The liturgical colour used for that Sunday, according to the poll was:
Other: 10% (a lot of “gold”, “gold and white”; a “green but paid attention to Christ the King”; a “rainbow of hope for Christ the king”)
How do we find or create unity and enjoy, respect, celebrate diversity? So many people scorn liturgy as they misunderstand it through caricatures of rubrical fundamentalism. Authentic, efficacious liturgy is not the experience that everywhere is identical – as if the celebration in small wooden church on a rural paddock with eight, related local farmers is to be a clone of the service celebrated at the same time in a grand, ancient cathedral.
But do we then have “anything goes”? Since 1984 that has been the trajectory of the New Zealand Anglican Church. A decade ago here the framework Form for Ordering the Eucharist, intended for weekday and special occasions, was authorised for Sunday use. All that was left uniting communities was a few paragraphs required to be included in a locally-written eucharistic prayer (and presumably the Sunday readings – with its many options here?) Everything from responses, collect, confession (if used), etc. could be created locally or sourced from anywhere. That flexibility, apparently, was not enough! So General Synod more recently authorised the Alternative Form for Ordering the Eucharist as a formulary of our church – now all that is required is that the Eucharistic Prayer be authorised somewhere in the Anglican Communion – including, of course, the frameworks so authorised (eg. here and TEC).
Parallel to this two-decade trajectory of liberalising liturgical requirements has been a steep decline in the liturgical study, training, and formation of our clergy and worship leaders, and concomitantly, of course, our Anglican communities.

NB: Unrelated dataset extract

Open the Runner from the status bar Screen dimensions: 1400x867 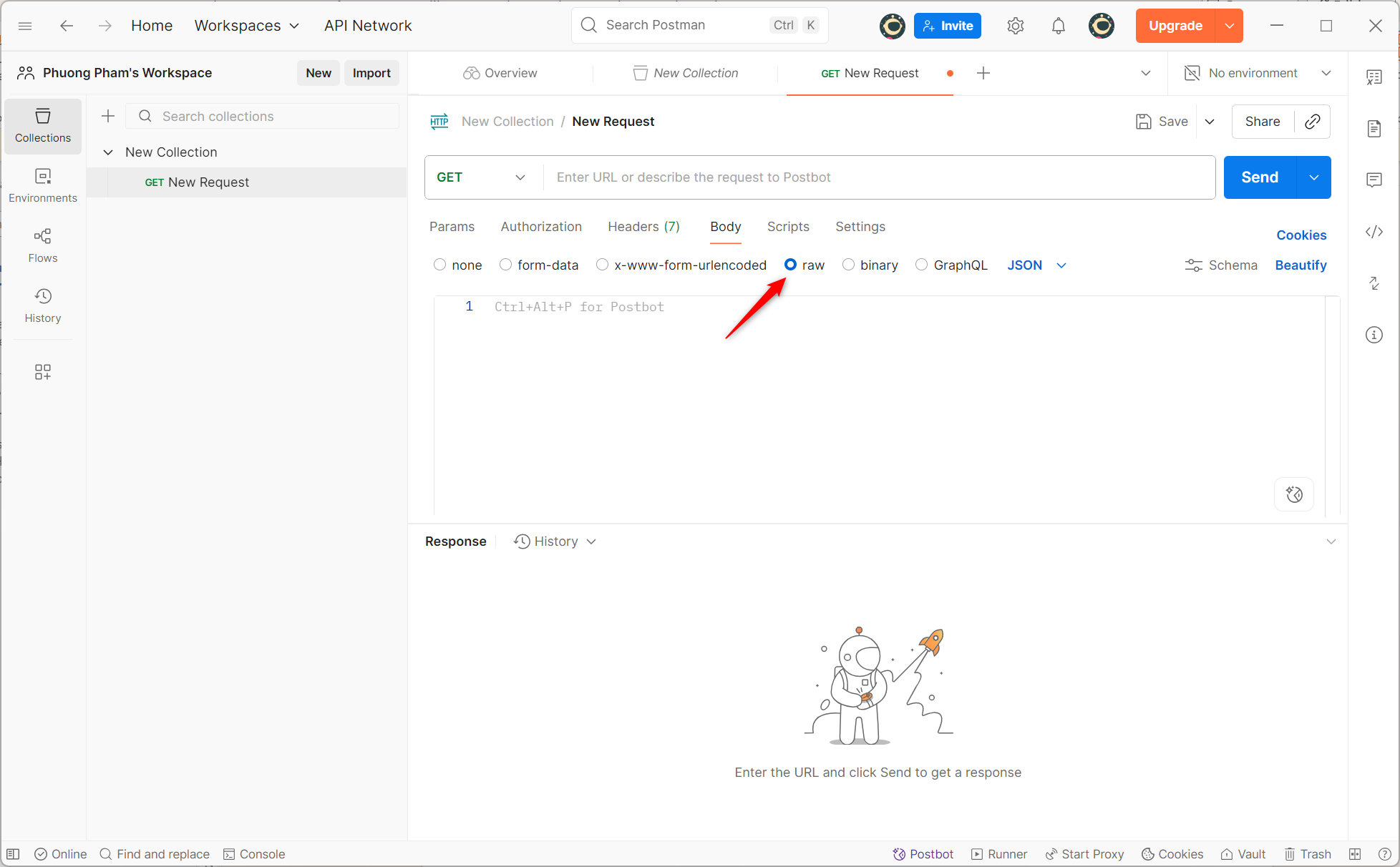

It is not surprising to me, then, that a church, once held together by our shared discipline of worship, even though it is small (about 30,000 in church on Sunday – is that about a percentage the size of say TEC? – and so it is held together a lot by people knowing each other…), with common worship no longer our binding factor – some are clamouring for other forms of holding our unity.
To conclude this post: Our lectionary had Green for Christ the King until 2002, when it became Red or Green; 2003-2004: Green or Red; 2005-2007: White (no other option); 2008-2009: Green (with Red in brackets, white not an option). And all this without the slightest explanation or communication with clergy or worship leaders. And bishops and leaders in our church might wonder why people just do whatever they like!